Two other images entitled Untitled Landscape - Part III (1998) and Untitled Landscape - Part IV (1998) also depict a lone being, this time a woman caught in an elongated beam of light that falls across a grassy plain. The swathe of light emphasizes the verticality of this long-skirted female, whose aspect shifts from one image to the other. The images' proximal twinning undermines any easy identification with a mode of visual representation that assumes a monocular viewpoint. By pausing to compare and contrast, the viewer replicates a process that is made unconsciously and speedily by our cognitive processes. Thus Rickett diverts and draws us into her contemplation of the night. Furthermore, this scrutiny disables any facility for ready reckoning: what we see is contended as uncertain and permeable, as opposed to a notion of photographs, and what we remember of them, comprising immutable factual evidence.

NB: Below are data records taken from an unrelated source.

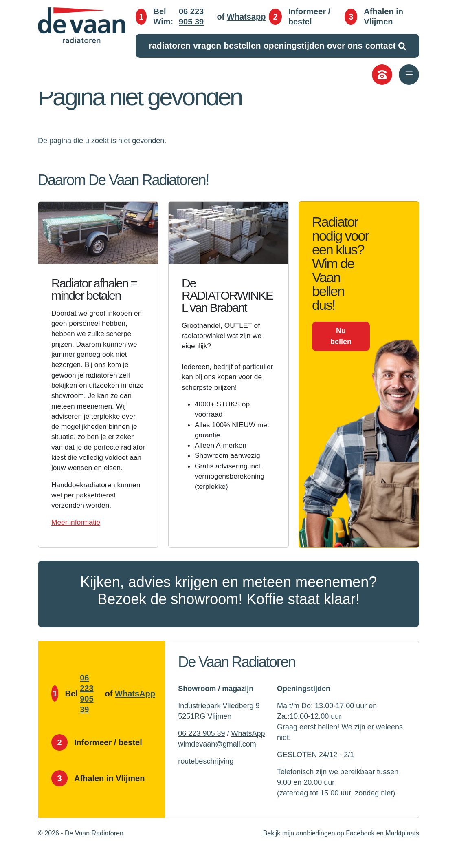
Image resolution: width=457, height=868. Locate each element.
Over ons (345, 46)
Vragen (207, 46)
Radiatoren (169, 46)
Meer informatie (77, 539)
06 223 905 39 (191, 17)
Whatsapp (246, 17)
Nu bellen (341, 336)
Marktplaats (402, 849)
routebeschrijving (206, 777)
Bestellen (242, 46)
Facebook (360, 849)
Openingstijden (294, 46)
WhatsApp (135, 710)
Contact (380, 46)
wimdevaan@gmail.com (217, 760)
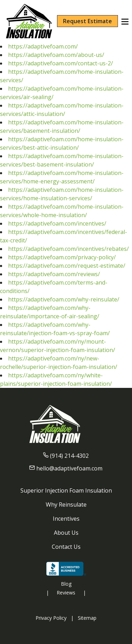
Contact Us (66, 547)
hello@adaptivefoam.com (69, 468)
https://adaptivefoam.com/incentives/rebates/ (68, 249)
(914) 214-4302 (69, 456)
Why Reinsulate (66, 505)
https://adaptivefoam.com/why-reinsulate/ (64, 299)
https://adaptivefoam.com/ (43, 46)
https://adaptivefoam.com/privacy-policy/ (62, 257)
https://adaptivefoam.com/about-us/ (56, 55)
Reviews (66, 592)
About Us (66, 533)
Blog (66, 584)
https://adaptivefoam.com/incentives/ (57, 223)
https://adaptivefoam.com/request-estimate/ (67, 266)
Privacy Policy (51, 618)
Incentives (66, 519)
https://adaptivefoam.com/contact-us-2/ (61, 63)
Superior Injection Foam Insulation (66, 490)
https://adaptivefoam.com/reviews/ (54, 274)
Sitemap (87, 618)
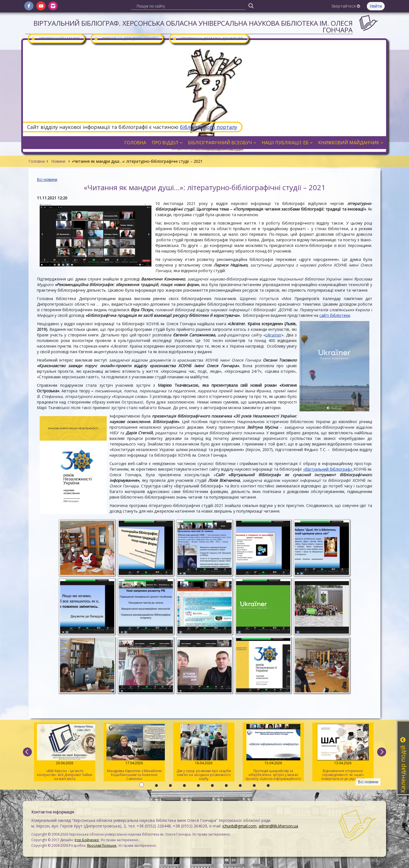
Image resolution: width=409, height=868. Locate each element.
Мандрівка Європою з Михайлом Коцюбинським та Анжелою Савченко (134, 752)
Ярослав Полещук (102, 845)
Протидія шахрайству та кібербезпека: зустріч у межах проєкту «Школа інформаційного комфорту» (273, 753)
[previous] (27, 752)
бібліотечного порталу (208, 127)
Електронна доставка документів (208, 38)
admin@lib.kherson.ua (278, 826)
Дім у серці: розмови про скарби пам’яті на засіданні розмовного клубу (204, 752)
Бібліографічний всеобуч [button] (222, 143)
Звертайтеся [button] (346, 6)
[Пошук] (251, 5)
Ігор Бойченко (87, 840)
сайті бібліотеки (335, 315)
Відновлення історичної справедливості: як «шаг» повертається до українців (343, 752)
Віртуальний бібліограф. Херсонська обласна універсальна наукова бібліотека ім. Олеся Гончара (193, 26)
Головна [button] (135, 143)
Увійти (376, 6)
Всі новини (47, 179)
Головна (37, 161)
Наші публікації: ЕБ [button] (287, 143)
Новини (58, 161)
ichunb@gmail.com (239, 826)
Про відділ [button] (167, 143)
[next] (381, 752)
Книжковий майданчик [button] (351, 143)
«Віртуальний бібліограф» (328, 469)
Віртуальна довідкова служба (126, 38)
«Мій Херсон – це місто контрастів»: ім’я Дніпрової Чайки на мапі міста (65, 752)
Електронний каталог (55, 38)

This slippage of 'reality' is perhaps most apparent in the three eerie monochromatic images entitled Forest 1, Forest 2 and Forest 3 (all 2000). Skeletal conifer trunks are framed below their canopy of branches and above the level of the forest floor. Without these two lateral guides the sparsely twigged trees seem to shift before your eyes, their ghostly presences appearing as almost animistic penumbra in the cloak of darkness that engulfs them. This triptych enthrals with its mesmerizing depiction of not seeing the wood for the trees: a confusion similar to the delusional suppositions encouraged by insomnia. Indeed, just as insomnia induces flights of fantasy from probable scenarios and mundane likelihood, the disorientation provoked here triggers an intuitive and primal response to the work: some long neglected cranial lobe attempts to assess the danger within by looking and feeling. Deep in the primeval woods, where little light shone at the best of times, watching and waiting was a skill set critical to survival.

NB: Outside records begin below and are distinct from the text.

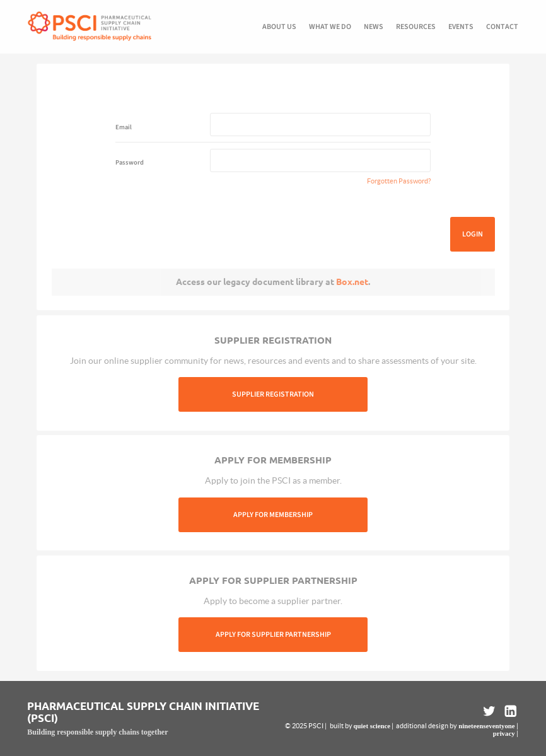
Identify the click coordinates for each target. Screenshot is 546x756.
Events (461, 26)
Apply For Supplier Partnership (273, 634)
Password (129, 162)
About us (279, 26)
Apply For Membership (273, 515)
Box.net (352, 282)
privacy (504, 733)
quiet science (372, 726)
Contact (502, 26)
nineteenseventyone (486, 726)
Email (124, 127)
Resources (415, 26)
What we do (330, 26)
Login (472, 234)
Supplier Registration (273, 394)
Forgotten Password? (398, 181)
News (373, 26)
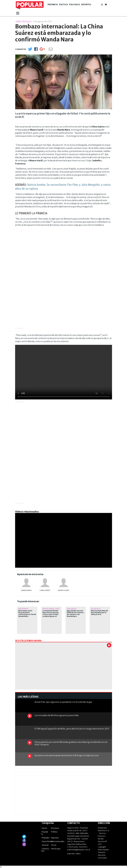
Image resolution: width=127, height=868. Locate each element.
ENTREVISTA (96, 609)
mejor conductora (51, 609)
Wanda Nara (26, 590)
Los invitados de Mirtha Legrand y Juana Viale (56, 715)
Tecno (54, 845)
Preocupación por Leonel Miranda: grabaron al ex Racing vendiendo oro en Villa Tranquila (71, 743)
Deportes (86, 4)
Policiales (75, 4)
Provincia (53, 4)
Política (64, 4)
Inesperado (23, 609)
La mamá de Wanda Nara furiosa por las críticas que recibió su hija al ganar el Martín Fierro (51, 615)
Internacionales (58, 841)
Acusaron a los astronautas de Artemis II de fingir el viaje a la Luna (67, 755)
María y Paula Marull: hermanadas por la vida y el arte (99, 613)
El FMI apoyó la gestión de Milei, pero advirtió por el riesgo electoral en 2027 (72, 728)
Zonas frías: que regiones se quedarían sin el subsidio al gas (63, 702)
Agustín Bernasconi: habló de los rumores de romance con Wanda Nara (75, 614)
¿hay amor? (72, 609)
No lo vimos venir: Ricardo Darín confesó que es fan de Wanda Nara (27, 614)
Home (44, 828)
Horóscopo (56, 848)
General (45, 845)
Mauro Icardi (64, 590)
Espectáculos (47, 841)
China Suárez (45, 590)
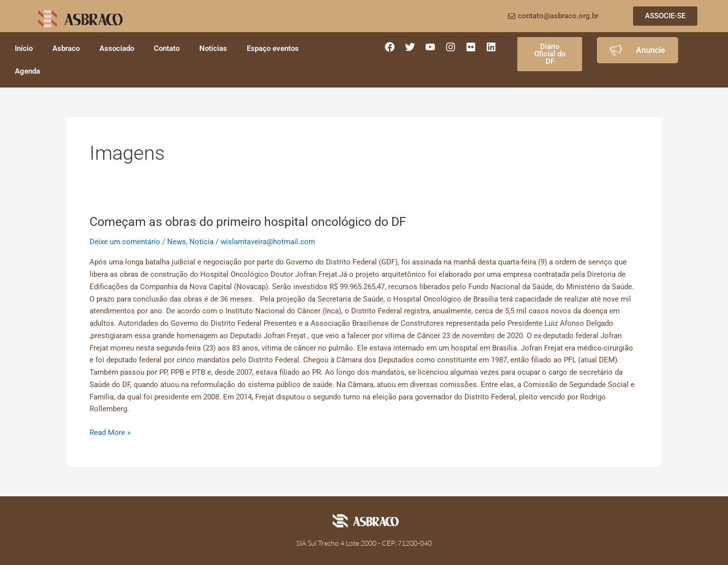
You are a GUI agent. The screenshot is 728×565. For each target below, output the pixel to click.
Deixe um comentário (125, 242)
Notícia (201, 242)
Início (24, 48)
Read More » (110, 432)
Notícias (213, 48)
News (177, 242)
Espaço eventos (273, 48)
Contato (167, 48)
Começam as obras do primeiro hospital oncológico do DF (255, 221)
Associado (117, 48)
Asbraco (66, 48)
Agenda (27, 71)
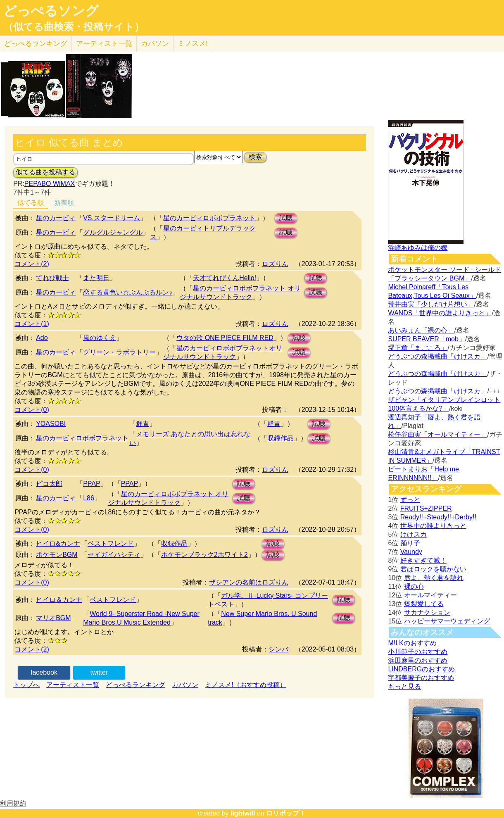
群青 (143, 423)
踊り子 (410, 543)
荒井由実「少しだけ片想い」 (431, 304)
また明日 (96, 278)
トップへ (26, 685)
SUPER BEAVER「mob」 (426, 339)
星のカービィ (56, 218)
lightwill (243, 813)
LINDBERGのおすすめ (421, 669)
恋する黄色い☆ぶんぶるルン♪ (128, 292)
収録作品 (281, 438)
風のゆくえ (100, 338)
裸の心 (414, 586)
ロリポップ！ (286, 813)
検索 (255, 157)
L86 (88, 498)
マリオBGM (53, 618)
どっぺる (36, 43)
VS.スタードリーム (112, 218)
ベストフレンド (111, 543)
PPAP (92, 483)
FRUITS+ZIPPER (426, 508)
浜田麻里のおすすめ (418, 660)
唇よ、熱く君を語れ (434, 578)
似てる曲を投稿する (45, 172)
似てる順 (31, 202)
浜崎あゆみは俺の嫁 (418, 247)
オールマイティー (430, 595)
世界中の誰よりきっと (433, 526)
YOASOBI (51, 423)
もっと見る (404, 686)
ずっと (410, 499)
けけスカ (414, 534)
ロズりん (275, 264)
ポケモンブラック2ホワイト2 (204, 554)
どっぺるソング (51, 11)
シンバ (278, 649)
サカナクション (427, 612)
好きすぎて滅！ (423, 560)
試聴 (286, 218)
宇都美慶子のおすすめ (421, 678)
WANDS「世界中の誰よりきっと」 (440, 313)
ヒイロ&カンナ (58, 543)
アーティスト (104, 43)
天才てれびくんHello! (224, 278)
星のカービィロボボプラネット (209, 218)
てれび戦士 (52, 278)
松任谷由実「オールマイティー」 (437, 434)
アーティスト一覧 (73, 685)
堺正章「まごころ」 (418, 347)
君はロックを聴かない (433, 569)
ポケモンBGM (57, 554)
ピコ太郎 (49, 483)
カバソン (155, 43)
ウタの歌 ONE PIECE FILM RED (225, 338)
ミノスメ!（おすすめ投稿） (245, 685)
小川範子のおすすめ (418, 652)
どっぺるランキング (136, 685)
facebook (44, 672)
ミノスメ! (193, 43)
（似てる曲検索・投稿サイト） (74, 27)
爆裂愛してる (424, 604)
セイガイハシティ (114, 554)
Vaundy (411, 552)
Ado (42, 338)
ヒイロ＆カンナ (59, 599)
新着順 (64, 202)
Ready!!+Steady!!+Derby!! (438, 517)
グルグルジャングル (113, 232)
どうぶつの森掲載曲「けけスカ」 (437, 356)
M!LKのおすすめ (412, 643)
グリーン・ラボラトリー (119, 352)
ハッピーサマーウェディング (447, 621)
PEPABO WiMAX (50, 183)
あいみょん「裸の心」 (421, 330)
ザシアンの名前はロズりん (249, 582)
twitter (99, 672)
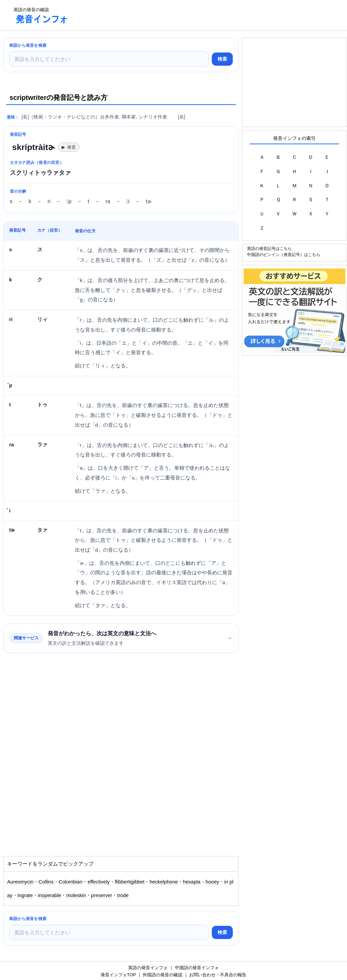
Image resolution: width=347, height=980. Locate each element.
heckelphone (163, 882)
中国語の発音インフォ (197, 967)
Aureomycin (20, 882)
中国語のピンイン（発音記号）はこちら (284, 255)
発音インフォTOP (118, 975)
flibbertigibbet (130, 882)
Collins (46, 882)
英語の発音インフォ (148, 967)
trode (123, 895)
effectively (98, 882)
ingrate (25, 895)
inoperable (50, 895)
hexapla (192, 882)
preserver (101, 895)
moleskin (76, 895)
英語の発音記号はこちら (269, 248)
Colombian (70, 882)
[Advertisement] (198, 15)
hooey (213, 882)
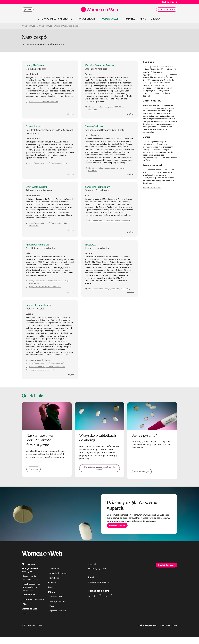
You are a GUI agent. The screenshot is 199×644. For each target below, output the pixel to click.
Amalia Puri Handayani (40, 246)
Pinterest (111, 600)
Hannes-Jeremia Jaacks (41, 306)
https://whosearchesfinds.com (41, 361)
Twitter (89, 600)
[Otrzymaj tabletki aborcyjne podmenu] (73, 19)
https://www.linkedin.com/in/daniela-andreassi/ (48, 164)
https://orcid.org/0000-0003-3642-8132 (45, 288)
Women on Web (28, 26)
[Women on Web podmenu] (120, 19)
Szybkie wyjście (169, 2)
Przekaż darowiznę (167, 9)
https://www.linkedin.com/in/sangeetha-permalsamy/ (110, 221)
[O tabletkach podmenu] (96, 19)
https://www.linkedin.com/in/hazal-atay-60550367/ (109, 290)
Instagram (100, 600)
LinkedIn (106, 600)
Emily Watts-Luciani (39, 187)
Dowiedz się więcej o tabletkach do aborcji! (100, 470)
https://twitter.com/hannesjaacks (42, 371)
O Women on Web (44, 26)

The sense of darkness being antithetical to wakeful life is foregrounded in the largest work on display, Untitled (1999-2000). A meadow stretches into the distance, its verdant swaying grasses interspersed with daisy-like flowers. Yet above this dreamy vista hangs a dense black sky, and upon inspection it is apparent that the flowers' heads droop. Caught during their repose, the flowers are unresponsive to the artificial rays of the artist's lighting rig.
Rickett's photographs present musings upon our internalised encounters, both physical and psychical, with the after dark realm. As such, their scale is commensurate with their inclinations. As with many of the best films or literature, it is the domestic scale or setting that harbours the most potent revelation.